THE GAME
May 7th, 2008 adminI’ve just read Jeremy Paxman’s book The English: A Portrait of a People.
I particularly liked his assessment that while the French Revolution invented the Citizen, the English creation is the Game. Under the heading ‘The Ideal Englishman’ Paxman writes-
“Webb Ellis picked up the ball and ran with it during a game of soccer at Rugby School. Tennis was redeveloped by the Marylebone Cricket Club and the first of the world-famous Wimbledon tournaments was held in 1877. Englishmen set the standard distances for running, swimming and rowing competitions and developed the first modern horse-races.

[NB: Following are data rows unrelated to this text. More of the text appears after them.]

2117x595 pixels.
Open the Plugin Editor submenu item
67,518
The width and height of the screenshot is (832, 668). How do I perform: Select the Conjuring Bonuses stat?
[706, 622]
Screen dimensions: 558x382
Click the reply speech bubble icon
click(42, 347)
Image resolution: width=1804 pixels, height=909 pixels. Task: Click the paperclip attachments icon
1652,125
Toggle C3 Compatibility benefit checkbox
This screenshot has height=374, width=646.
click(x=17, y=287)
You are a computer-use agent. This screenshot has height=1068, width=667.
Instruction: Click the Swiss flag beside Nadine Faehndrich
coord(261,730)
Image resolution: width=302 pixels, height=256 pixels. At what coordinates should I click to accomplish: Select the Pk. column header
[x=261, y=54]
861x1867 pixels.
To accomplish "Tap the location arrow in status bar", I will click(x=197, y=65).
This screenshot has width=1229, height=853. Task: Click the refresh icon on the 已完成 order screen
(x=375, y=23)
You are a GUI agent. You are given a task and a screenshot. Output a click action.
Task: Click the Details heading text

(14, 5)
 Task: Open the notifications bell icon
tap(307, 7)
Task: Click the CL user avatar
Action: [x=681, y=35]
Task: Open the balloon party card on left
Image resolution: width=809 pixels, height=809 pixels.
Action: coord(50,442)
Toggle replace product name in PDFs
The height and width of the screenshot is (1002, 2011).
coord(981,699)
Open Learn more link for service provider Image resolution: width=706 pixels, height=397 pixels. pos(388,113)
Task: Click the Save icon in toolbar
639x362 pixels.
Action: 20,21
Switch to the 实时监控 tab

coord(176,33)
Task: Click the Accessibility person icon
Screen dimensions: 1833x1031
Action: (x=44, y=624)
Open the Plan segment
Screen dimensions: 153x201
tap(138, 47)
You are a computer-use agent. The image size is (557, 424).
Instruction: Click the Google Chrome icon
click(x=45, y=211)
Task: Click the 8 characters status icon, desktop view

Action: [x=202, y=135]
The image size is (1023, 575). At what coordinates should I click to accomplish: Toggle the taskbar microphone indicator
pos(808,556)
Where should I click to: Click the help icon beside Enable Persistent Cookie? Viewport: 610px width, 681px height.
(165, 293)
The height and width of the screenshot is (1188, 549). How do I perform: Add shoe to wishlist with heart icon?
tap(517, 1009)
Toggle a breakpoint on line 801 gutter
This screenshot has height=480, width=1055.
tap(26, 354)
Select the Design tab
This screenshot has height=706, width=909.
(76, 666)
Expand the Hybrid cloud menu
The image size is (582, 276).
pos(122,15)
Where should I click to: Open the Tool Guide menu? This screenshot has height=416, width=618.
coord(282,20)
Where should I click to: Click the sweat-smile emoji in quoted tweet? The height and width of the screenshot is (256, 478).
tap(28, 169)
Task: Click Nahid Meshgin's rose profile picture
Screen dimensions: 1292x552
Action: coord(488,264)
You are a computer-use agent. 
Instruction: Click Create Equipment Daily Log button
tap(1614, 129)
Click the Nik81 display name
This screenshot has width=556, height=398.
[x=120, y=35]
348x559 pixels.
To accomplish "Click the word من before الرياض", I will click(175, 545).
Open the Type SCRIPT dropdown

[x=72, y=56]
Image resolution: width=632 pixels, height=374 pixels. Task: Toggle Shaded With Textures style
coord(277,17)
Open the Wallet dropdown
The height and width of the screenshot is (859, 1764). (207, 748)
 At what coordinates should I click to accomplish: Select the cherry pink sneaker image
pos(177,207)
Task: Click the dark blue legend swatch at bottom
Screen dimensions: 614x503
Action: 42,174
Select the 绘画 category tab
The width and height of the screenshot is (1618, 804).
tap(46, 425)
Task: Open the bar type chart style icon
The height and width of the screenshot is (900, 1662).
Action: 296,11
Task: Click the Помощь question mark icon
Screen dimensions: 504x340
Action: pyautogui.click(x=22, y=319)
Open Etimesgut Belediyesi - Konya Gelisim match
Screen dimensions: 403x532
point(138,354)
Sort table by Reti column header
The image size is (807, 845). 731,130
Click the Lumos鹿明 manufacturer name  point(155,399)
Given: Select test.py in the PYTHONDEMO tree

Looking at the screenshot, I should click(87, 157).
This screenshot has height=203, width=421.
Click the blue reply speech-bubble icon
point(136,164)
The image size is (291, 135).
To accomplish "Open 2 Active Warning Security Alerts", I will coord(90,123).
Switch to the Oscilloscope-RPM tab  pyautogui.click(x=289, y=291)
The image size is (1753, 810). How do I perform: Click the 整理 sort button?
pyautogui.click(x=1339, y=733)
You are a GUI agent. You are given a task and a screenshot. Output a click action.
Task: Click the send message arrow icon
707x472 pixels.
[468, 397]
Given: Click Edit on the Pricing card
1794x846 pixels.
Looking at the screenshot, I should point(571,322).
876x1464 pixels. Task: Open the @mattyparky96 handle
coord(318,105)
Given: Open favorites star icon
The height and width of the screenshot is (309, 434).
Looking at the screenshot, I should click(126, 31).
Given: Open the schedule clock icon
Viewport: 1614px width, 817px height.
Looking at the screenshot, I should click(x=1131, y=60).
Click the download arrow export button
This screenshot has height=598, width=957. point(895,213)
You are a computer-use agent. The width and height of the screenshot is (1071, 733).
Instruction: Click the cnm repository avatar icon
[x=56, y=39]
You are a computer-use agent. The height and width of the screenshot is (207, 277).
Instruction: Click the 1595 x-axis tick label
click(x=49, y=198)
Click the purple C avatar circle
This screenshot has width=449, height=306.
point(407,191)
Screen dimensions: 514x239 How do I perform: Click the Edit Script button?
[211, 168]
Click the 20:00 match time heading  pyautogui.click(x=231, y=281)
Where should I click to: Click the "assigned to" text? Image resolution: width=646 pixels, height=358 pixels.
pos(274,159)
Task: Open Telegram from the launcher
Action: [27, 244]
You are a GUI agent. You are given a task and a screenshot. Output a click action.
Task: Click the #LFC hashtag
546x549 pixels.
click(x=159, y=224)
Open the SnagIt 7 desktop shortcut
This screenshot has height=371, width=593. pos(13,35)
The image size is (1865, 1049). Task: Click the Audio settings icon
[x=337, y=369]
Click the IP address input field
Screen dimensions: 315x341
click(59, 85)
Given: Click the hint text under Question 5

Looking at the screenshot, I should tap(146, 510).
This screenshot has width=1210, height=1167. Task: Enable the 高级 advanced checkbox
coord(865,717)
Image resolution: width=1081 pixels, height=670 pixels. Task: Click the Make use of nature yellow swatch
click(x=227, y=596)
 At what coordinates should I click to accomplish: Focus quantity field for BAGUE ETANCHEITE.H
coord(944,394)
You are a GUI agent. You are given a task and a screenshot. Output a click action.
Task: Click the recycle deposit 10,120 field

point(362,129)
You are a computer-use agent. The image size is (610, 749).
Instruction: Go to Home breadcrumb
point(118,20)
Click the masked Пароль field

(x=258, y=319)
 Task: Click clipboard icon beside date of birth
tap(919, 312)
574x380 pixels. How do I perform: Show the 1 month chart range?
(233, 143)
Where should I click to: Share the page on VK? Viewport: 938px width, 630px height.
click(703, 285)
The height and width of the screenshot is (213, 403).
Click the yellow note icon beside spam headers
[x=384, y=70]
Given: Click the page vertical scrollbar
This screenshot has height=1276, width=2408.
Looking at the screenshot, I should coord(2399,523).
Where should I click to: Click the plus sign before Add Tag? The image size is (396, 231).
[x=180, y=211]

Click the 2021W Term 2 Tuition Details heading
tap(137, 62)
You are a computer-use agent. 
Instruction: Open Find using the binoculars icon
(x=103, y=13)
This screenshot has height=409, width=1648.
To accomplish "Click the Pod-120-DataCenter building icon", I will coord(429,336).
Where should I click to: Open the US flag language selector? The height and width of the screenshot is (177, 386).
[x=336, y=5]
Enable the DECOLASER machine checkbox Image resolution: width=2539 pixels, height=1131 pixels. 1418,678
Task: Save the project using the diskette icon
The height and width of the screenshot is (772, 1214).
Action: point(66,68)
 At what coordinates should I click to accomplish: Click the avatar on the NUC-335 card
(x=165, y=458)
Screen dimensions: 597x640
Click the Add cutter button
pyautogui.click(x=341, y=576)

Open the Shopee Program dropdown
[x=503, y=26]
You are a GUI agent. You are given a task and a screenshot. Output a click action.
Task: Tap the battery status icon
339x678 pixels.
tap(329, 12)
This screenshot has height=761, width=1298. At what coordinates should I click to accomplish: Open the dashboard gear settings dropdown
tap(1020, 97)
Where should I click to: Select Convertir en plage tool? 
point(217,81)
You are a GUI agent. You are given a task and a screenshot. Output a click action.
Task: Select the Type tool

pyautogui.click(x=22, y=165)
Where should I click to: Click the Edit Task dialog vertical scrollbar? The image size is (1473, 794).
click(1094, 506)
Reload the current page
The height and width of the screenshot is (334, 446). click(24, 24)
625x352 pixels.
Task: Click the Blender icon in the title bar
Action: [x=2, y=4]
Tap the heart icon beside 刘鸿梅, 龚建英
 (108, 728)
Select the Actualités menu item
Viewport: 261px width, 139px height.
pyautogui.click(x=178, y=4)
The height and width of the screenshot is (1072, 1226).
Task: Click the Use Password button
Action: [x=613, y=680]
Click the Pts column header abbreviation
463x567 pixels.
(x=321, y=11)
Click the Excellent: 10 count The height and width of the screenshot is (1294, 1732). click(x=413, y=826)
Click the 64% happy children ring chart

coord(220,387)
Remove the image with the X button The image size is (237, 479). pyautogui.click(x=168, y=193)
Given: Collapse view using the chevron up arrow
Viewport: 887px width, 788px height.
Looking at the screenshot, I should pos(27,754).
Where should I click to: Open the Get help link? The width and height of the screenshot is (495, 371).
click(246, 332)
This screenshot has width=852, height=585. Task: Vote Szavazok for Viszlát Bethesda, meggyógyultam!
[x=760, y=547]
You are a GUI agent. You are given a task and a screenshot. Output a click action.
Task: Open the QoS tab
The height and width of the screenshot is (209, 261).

Contemporary hockey dates from the codification of rules by the Hockey Association in 1886, competitive swimming from the formation of the English Amateur Swimming Association in 1869, modern mountaineering can be dates from the 1854 attempt on the Wetterhorn by Sir Alfred Wills. The English invented goalposts, racing boats and stopwatches and were the first to breed modern racehorses. Even when they imported sports from abroad, like polo or skiing, the English laid down the rules. The first padded boxing glove was worn by the English prize-fighter Jack Broughton in the mid-eighteenth century, the Marquess of Queensbury codification of the rules of boxing followed over a century later. The list goes on.”